En esta época donde están de moda conceptos como corrupción, violar la ley, enriquecimiento ilícito, leer algo que deja una enseñanza de cómo se debe vivir. De los hombres que van por el camino correcto en la vida, que siempre vivieron de su trabajo, que cuidaron su familia, humildemente, pero se sacrificaron y fueron dando valores a las personas que los rodeaban, parecería que fuera un soplo de esperanza de que el cambio es posible, para recobrar los valores positivos que existen y que las personas, cada una de ellas, deben concientizarse y practicarlos.

Este libro surgió, según el autor, porque a veces uno no se da cuenta de lo que lo impulsa a escribir. El siempre estuvo ligado al campo, allí nació, estuvo en contacto con el paisano surero y quiso escribir algo para que, de alguna manera, a las nuevas generaciones, que no saben nada -según el autor-, pero que les quede algo documentado para que el día de mañana puedan saber quienes fueron y son  nuestros paisanos.

El relato describe la figura de un paisano que ha sido domador y que anduvo siempre en la calle, recorriendo el país, y que un día se instala en una estancia. En ese lugar hay un joven que lo toma de referente y le pinta, de tanto en tanto, contar su vida, historia argentina, pero cómo él lo había aprendido de las ruedas familiares. Otros conocimientos como las invasiones inglesas, pero dicho desde sus bisabuelos que era lo que él sabía realmente. Ambos se hicieron muy amigos.

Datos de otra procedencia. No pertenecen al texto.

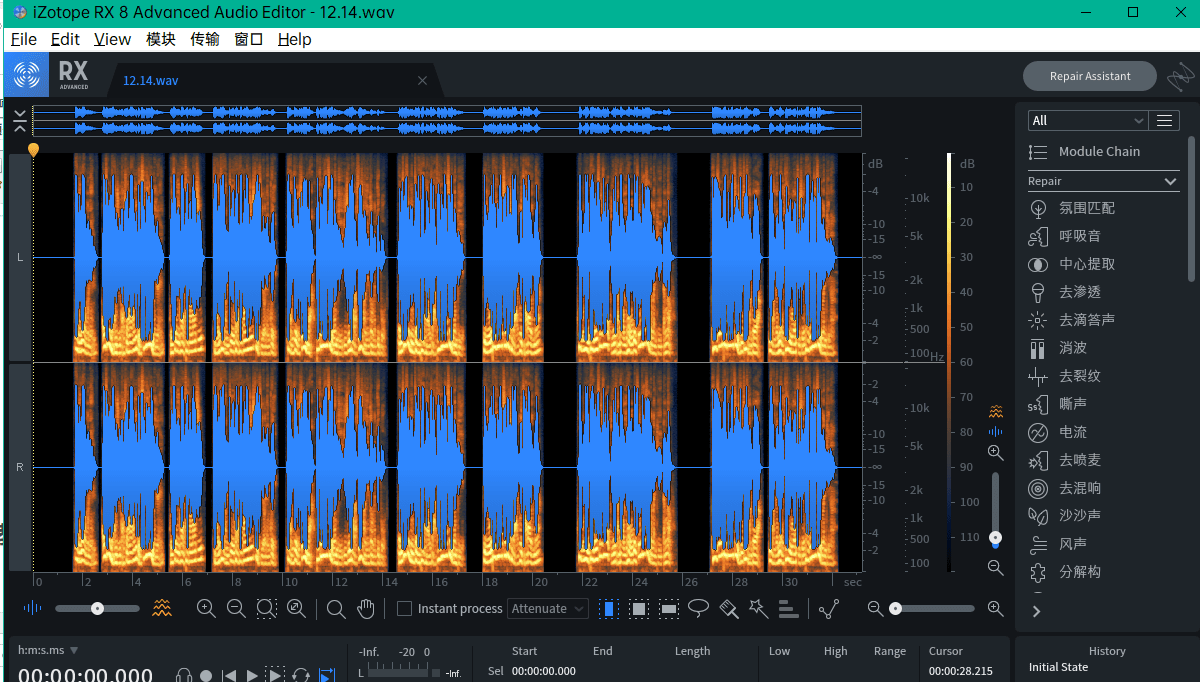Screen dimensions: 1200x682
Task: Switch to the 12.14.wav tab
Action: pyautogui.click(x=151, y=80)
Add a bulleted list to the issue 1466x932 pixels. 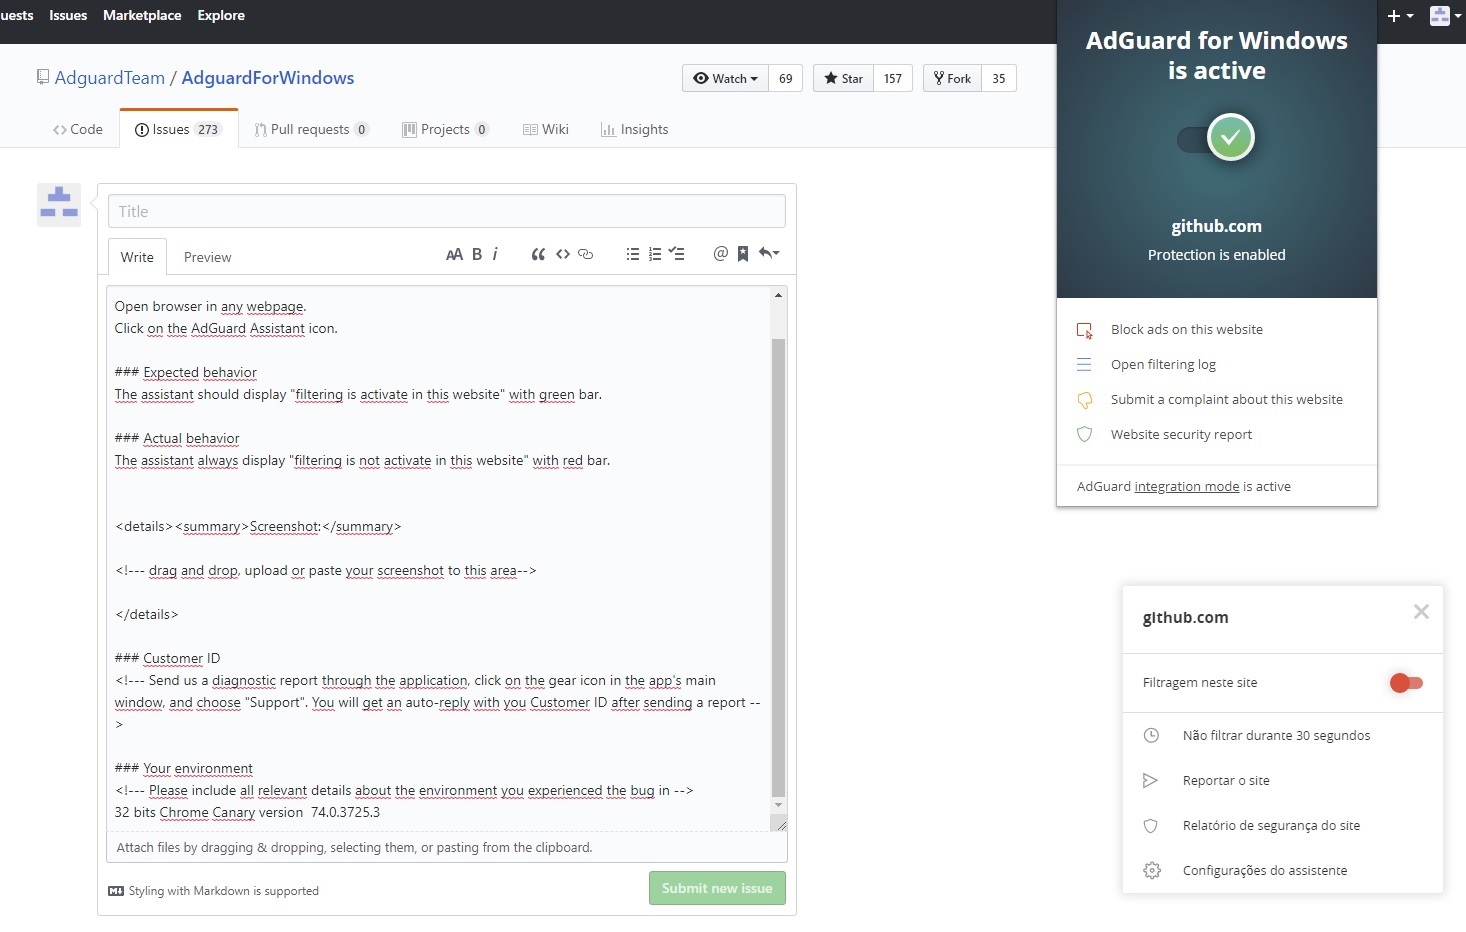(632, 254)
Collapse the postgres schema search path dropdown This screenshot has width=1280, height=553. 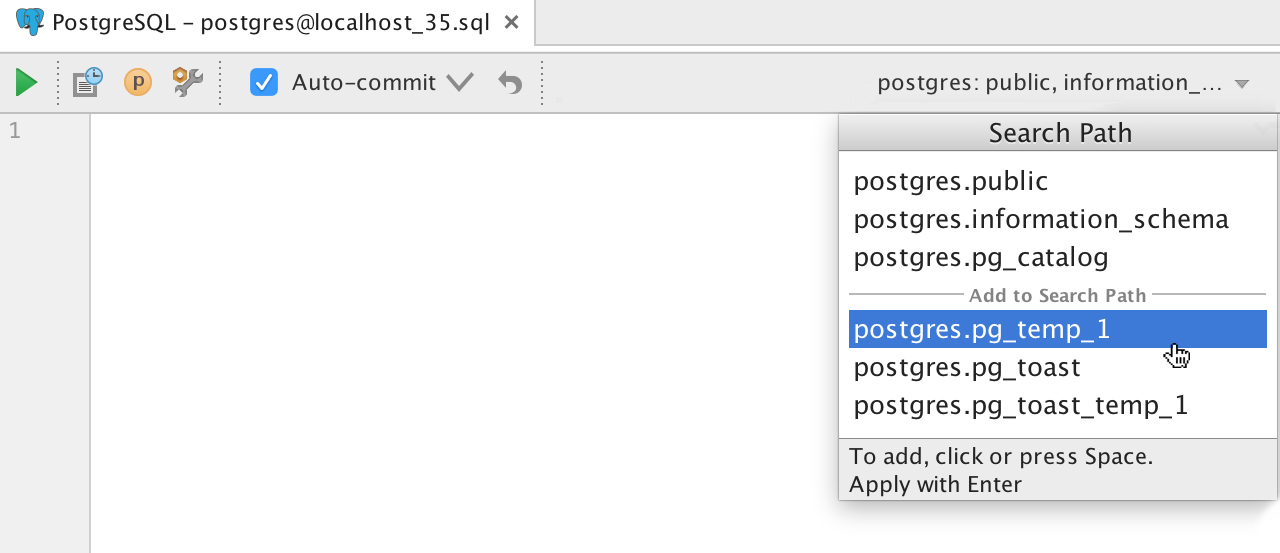pos(1242,84)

Este chico estaba estudiando, pero siempre apurado para estar con el viejo y tomar mate, conversar y aprender. Cuando regresa a la estancia su hermano le dice que Don Ponciano, que es el nombre de este paisano que fue domador, pidió las cuentas, ensilló su caballo y emprendió su camino.

Entonces, el joven estudiante empieza a hacer un racconto de lo que el paisano le había enseñado, algunos consejos y ese dolor entrañable de perder un amigo.

Osvaldo Urbina no es un improvisado en el arte de escribir. Desde chico, cuando asistía al colegio comenzó con esta tarea, pero nunca guardó nada. Hasta que un texto suyo fue musicalizado con Alberto Hernández. En ese tiempo escribía versos criollos, trataba de manejar la décima ya que le gustaba lo criollo.

Así llegó a tener mucho material guardado y un grupo de amigos editó ese material en el libro que se llamó “Poesías gauchescas y otras yerbas” en el año 2006. También en el marco de los festejos de la declaración de Azul Ciudad Cervantina de Argentina fue seleccionado para representar a nuestra identidad portando la Bandera Argentina. También fue nombrado Ciudadano Ilustre de la Ciudad por el Concejo Deliberante de Azul.

Mientras tenga vida voy a seguir escribiendo aunque no se si lo voy a publicar. Porque la escritura se convierte en un vicio, en algo que se necesita para seguir subsistiendo, expresó Osvaldo Urbina. Una enseñanza a los jóvenes que en la actualidad, muchos de ellos, no leen material bibliográfico de calidad y por lo tanto no se encuentran capacitados para escribir cosas profundas.

Leer “Lluvia Mansa” es para el espíritu una reivindicación y exaltación de los valores positivos que se necesitan para ser mejores seres humanos.